#### [EXERCISE DIRECTIONS]
Count the lines of the entries below that contain the string "Save", treating uppercase and lowercase as different, and give only the resulting number.
** START ENTRIES SUPPLIED **
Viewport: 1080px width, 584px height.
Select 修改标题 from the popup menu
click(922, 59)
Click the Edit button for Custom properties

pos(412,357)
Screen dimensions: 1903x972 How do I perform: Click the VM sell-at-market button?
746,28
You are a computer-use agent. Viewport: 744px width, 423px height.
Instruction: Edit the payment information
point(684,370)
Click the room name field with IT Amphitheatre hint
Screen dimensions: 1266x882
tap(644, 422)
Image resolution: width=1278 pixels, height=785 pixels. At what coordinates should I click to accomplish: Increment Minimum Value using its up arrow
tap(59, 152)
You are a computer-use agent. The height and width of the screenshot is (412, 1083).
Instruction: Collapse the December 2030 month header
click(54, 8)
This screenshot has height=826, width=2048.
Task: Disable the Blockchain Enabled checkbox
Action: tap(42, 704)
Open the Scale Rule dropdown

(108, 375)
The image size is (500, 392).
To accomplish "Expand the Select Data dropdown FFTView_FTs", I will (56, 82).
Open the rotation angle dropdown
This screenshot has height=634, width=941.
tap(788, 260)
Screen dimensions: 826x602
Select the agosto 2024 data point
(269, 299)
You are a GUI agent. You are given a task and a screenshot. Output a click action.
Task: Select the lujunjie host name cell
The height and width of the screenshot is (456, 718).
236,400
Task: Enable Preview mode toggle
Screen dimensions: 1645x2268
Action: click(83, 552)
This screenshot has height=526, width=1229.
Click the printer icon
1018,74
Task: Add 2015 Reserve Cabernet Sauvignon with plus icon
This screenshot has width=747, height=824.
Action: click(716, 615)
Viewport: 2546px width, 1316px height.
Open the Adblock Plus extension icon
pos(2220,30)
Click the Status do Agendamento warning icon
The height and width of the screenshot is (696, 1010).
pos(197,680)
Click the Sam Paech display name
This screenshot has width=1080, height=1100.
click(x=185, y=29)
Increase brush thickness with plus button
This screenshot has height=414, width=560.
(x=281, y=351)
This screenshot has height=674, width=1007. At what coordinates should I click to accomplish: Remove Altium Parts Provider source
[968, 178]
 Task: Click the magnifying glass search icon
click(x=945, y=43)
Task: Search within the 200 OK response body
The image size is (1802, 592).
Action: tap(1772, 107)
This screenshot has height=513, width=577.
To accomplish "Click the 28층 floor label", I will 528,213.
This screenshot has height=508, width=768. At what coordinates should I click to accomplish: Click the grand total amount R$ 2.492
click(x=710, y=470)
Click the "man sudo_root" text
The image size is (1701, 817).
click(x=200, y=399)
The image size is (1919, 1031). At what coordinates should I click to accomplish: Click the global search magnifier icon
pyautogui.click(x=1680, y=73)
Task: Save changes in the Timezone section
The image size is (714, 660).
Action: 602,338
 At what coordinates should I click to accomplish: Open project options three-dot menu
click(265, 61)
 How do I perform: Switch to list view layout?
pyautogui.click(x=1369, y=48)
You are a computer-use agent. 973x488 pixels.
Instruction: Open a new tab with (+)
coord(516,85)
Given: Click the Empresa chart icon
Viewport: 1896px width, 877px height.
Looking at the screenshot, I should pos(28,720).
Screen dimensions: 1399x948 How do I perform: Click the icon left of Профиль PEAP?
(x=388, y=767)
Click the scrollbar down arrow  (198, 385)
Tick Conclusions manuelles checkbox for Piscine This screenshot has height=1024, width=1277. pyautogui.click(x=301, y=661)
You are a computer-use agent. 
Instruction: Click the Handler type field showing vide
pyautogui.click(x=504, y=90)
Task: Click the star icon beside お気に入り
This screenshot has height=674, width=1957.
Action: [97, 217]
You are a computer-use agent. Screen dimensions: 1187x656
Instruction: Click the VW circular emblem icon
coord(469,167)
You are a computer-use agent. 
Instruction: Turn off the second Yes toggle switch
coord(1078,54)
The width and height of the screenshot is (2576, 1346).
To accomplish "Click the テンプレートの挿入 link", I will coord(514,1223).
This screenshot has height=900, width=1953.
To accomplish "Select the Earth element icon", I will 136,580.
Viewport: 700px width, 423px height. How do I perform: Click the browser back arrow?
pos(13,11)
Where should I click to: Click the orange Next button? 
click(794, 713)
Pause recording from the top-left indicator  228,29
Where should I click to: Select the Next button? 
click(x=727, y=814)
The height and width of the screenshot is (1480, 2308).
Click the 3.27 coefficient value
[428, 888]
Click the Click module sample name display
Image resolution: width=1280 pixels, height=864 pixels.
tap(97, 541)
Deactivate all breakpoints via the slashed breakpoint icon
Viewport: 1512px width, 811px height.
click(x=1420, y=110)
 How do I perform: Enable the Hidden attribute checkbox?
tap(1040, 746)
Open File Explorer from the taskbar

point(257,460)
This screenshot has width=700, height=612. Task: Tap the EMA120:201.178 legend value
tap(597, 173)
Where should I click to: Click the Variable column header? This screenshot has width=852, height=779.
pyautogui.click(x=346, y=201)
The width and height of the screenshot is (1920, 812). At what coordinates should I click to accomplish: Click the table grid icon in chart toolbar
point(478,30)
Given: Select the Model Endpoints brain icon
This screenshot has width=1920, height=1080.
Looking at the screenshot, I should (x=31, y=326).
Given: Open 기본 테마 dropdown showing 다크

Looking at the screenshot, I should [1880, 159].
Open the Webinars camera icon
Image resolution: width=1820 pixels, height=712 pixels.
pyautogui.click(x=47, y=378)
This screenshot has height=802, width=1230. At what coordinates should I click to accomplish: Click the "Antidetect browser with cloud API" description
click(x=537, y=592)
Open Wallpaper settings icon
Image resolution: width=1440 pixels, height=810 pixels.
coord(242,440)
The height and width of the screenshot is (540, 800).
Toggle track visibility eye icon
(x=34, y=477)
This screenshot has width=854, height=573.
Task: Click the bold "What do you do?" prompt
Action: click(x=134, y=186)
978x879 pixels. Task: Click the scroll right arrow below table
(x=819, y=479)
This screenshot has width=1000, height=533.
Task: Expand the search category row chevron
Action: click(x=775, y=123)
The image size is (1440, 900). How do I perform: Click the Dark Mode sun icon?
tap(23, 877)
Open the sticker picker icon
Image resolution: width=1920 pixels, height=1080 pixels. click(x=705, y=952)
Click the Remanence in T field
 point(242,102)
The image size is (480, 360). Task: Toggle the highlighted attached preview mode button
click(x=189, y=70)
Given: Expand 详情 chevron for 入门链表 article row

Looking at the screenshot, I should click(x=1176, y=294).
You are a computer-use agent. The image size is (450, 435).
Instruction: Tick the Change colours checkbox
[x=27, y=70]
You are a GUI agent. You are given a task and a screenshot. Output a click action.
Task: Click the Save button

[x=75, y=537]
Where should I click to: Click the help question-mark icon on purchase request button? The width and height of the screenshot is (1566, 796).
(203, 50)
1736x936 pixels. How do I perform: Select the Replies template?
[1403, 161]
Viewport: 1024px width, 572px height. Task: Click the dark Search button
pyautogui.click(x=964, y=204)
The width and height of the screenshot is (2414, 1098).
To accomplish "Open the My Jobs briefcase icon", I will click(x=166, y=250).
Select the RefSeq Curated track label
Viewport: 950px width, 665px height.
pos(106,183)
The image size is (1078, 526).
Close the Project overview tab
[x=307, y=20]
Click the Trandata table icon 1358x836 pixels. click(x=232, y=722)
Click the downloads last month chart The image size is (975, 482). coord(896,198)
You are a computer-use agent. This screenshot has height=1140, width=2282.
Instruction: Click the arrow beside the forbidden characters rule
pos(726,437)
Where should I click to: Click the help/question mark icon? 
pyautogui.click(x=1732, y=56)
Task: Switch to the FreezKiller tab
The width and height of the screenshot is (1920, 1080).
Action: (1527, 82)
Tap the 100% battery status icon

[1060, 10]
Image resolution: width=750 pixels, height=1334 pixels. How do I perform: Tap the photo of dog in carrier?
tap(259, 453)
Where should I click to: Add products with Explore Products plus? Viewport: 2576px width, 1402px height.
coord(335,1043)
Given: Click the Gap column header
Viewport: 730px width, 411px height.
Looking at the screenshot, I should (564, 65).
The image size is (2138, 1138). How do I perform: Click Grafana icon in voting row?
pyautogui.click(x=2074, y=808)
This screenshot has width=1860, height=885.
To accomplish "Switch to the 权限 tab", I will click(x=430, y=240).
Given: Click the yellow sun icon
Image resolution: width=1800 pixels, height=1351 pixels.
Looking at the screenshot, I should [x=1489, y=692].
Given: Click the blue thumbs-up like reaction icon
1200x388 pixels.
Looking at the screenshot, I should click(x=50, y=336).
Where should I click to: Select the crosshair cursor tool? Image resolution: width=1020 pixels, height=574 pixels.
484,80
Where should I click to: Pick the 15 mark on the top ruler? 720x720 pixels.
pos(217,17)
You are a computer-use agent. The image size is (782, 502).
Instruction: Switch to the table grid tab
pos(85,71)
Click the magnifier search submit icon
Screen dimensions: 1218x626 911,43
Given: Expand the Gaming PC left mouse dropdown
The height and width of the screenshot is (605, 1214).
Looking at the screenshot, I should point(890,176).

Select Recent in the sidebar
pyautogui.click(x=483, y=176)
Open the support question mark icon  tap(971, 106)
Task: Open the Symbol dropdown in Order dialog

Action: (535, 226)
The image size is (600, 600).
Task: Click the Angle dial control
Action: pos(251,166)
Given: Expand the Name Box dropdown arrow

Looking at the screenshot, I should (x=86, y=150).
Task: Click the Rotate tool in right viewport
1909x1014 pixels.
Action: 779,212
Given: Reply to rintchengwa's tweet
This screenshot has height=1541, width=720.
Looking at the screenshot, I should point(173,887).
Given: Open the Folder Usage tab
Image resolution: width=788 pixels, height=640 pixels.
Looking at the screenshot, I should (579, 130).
** END ENTRIES SUPPLIED **
#### [WRITTEN REPLY]
2